Femtosecond laser direct-writing plays a key role in optical waveguide device fabrication owing to its advantages of being maskless, true three-dimension, high precision, and flexibility. However, due to the lack of a mature theoretical model that can completely describe the interaction mechanism of the laser pulse with different materials, numerous experiments are required to determine the set of optimal processing parameters. Scanning electron microscopy or atomic force microscopy can provide high-resolution images of fabricated samples, but they generally need the sample to be destroyed, which is a time-consuming process. An optical microscope combined with a laser processing system can be used for in-process monitoring. However, the material to be processed needs to be transparent to illumination, and the resolution of the optical microscope is generally limited. Recently, methods based on optical coherence imaging have been proposed to obtain depth information in addition to a two-dimensional image. However, owing to the limited dynamic range detection, these methods cannot be used to measure the weak scattered signal induced by the small refractive index of the material in optical waveguide device processing. Therefore, in-process techniques for efficiently determining the processing parameters of femtosecond laser direct-writing optical waveguide devices are useful and significant.

Methods

The backward reflection signal induced by femtosecond laser direct-writing optical waveguide devices was used for the in-process monitoring of the key processing parameters. We developed coherence domain reflectometry (OCDR) (Fig. 1) with a large reflection dynamic range (-10 dB to -95 dB) and high accuracy (±1.0 dB) to measure the reflection signal. By directly writing micro-nano defects in the core of a single-mode optical fiber with different processing parameters, backward reflection signals were generated and subsequently detected by the OCDR connected to one port of the fiber (Fig. 2).
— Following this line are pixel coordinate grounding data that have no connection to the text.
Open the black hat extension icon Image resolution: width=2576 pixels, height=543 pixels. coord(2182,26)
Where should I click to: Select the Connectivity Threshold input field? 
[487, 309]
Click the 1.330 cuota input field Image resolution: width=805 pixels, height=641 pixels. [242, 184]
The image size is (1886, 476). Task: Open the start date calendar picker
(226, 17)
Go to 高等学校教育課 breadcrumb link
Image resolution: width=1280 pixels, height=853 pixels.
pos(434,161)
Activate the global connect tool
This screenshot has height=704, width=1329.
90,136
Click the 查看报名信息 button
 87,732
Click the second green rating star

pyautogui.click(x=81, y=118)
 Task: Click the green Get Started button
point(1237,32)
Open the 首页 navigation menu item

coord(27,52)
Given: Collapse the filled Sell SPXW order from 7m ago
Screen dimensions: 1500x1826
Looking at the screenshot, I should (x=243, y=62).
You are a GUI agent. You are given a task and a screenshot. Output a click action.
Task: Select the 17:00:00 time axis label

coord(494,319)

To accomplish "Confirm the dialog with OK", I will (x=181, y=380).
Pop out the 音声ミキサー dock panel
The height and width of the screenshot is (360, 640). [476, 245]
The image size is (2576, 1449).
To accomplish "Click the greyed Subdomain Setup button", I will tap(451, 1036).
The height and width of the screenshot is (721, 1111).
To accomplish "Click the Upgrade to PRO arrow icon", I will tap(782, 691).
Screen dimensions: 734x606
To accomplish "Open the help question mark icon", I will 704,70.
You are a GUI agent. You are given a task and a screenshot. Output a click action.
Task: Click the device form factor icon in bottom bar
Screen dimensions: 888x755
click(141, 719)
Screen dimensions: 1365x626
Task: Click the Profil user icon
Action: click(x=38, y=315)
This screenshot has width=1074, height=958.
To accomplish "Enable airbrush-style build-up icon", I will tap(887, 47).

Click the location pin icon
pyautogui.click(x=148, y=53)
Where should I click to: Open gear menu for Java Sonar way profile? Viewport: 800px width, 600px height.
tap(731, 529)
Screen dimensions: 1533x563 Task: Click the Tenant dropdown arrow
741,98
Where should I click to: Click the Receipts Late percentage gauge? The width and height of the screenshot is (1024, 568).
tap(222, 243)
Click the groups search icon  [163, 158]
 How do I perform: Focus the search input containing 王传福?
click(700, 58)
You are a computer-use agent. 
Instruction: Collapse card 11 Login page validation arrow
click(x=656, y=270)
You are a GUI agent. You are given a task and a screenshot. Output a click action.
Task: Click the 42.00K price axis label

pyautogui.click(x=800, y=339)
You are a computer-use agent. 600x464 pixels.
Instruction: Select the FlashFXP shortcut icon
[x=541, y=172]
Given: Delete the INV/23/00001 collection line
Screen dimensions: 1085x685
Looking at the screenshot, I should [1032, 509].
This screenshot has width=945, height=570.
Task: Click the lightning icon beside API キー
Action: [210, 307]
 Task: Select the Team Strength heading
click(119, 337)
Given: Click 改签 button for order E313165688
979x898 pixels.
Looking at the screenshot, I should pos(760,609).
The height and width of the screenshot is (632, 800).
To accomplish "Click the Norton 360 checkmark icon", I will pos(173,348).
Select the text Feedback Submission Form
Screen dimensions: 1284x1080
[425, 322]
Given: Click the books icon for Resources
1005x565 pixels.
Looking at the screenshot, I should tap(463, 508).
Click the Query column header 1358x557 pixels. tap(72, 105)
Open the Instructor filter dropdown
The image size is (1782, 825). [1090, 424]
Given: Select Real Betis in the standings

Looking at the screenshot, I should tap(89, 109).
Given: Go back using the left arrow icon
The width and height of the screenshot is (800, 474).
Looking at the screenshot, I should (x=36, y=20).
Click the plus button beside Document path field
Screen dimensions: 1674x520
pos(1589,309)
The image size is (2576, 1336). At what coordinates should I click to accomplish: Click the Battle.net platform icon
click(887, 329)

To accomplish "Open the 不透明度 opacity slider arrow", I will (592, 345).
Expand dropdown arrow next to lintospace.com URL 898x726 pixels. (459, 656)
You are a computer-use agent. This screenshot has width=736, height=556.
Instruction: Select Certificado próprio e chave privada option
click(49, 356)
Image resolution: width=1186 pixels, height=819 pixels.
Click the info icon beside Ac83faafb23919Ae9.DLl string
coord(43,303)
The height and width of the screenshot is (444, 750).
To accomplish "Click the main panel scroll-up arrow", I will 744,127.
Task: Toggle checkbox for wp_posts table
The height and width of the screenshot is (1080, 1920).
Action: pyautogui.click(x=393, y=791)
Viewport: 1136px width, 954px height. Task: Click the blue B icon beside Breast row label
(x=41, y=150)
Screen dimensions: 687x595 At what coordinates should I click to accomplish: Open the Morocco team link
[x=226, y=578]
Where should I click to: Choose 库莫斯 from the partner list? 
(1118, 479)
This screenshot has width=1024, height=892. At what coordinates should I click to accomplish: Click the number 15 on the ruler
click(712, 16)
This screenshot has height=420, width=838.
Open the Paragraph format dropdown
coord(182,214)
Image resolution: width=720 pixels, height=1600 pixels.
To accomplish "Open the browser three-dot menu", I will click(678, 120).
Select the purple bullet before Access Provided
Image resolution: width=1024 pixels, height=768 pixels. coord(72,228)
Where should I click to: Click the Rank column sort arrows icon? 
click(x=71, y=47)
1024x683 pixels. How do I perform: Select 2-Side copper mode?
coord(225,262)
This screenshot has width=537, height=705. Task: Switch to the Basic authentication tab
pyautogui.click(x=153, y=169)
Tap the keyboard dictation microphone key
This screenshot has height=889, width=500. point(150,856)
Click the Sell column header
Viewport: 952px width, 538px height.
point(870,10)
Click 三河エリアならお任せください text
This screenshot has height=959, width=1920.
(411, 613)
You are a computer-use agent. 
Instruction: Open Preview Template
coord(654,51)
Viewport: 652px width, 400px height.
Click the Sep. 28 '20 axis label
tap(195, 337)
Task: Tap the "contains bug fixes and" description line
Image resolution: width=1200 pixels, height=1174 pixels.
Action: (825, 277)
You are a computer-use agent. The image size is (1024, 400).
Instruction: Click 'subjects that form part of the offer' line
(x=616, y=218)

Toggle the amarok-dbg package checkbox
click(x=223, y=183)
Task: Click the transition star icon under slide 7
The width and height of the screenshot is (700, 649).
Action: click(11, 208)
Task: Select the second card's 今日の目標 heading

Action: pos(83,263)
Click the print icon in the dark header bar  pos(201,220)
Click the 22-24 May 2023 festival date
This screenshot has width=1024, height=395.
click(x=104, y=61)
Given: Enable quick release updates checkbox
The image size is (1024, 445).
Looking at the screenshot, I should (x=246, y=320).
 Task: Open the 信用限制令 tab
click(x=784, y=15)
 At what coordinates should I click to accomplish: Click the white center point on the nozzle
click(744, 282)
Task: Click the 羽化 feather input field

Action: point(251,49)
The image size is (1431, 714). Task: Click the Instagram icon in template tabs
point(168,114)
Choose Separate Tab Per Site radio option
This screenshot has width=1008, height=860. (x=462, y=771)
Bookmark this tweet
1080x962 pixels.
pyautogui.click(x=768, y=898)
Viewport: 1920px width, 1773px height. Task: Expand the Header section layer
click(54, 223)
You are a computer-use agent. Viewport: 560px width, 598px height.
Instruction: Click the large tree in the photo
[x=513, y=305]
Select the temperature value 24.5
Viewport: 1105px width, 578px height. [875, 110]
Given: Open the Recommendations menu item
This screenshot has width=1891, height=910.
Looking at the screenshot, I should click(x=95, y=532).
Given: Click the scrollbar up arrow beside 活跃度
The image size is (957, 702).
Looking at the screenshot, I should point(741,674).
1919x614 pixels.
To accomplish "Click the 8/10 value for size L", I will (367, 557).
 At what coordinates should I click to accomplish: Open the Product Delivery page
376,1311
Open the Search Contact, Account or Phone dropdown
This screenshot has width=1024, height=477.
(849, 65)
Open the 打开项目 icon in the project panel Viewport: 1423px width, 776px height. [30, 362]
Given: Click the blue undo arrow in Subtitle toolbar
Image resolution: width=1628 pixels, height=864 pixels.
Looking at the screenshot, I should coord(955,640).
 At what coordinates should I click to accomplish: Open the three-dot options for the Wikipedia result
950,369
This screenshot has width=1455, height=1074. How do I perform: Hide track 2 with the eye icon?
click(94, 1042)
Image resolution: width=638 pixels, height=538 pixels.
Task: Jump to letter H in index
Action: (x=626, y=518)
The variation tendency of the measured reflection curve was used to determine the optimal processing parameters, and the reflection for a specific case was used to identify the type of change in the material (Fig. 5).

Results and Discussions

The influence of three key parameters, that is, the pulse energy, pulse frequency, and direct writing speed of the femtosecond laser, on the backward reflection signal in fiber micro-nano processing is studied using OCDR. By increasing the pulse energy (fixed pulse frequency of 1 kHz), the variation tendency of the measured reflectivity can be divided into four different regions A, B, C, and D (Fig. 4), where the abrupt change point (0.355 μJ) between A and B is identified as the pulse energy threshold, and B is the optimal region for optical waveguide device writing owing to its relatively low return loss and large reflectivity tuning range. A similar behavior is also observed when the pulse frequency is changed (fixed pulse energy 0.415 μJ) (Fig. 6). By scanning the pulse frequency at different pulse energies, the threshold points for different setups of the two key parameters are obtained (Fig. 7). The results show that the threshold energy gradually decreases with an increase in the pulse frequency. By the distributed monitoring of the reflection signal along the direct writing path, we find that the reflectivity decreases with an increase in the writing speed (Fig. 8), and the uniformity of the reflectivity curve can be improved by multiple writing (Fig. 9).

Conclusions

A distributed sensing technique based on OCDR for the in-process monitoring of direct-writing microstructures in optical waveguides with femtosecond pulses is proposed. The measured backward reflection signal is used to determine the optimal fabrication parameters. The influence of three key parameters, that is, pulse energy, pulse frequency, and direct writing speed, on the backward reflection signal in fiber micro-nano processing is studied by OCDR. The measured results show that the threshold conditions of the pulse energy and pulse frequency that cause material property changes can be determined quickly and accurately via abrupt changes in the reflection curve, and the type of material property change can also be identified according to the curve variation and reflectivity. In addition, the influence of the direct writing speed on the fabrication uniformity is determined by taking advantage of the distributed sensing ability of the OCDR. This work provides a non-destructive, efficient, and in-process solution for exploring the processing parameters of femtosecond laser direct-writing optical waveguide devices.

1 引言

自1996年第一次被证实能够在透明介质内部诱导折射率改变1以来,飞秒激光直写技术以其真三维、无掩模、加工灵活等独特的优势,被广泛应用于光纤光栅2-7、光纤微结构8-13、光子芯片14-19等透明介质波导器件的加工中。尽管目前已有大量关于飞秒激光对透明介质材料折射率修饰的研究报道20-24,但仍没有成熟理论模型能够完全描述其对介质材料折射率的作用机理。在实际加工中,为了获得较好的加工效果,往往需要根据目标材料的特性进行大量实验研究,反复探索和优化激光加工参数,过程繁琐且复杂。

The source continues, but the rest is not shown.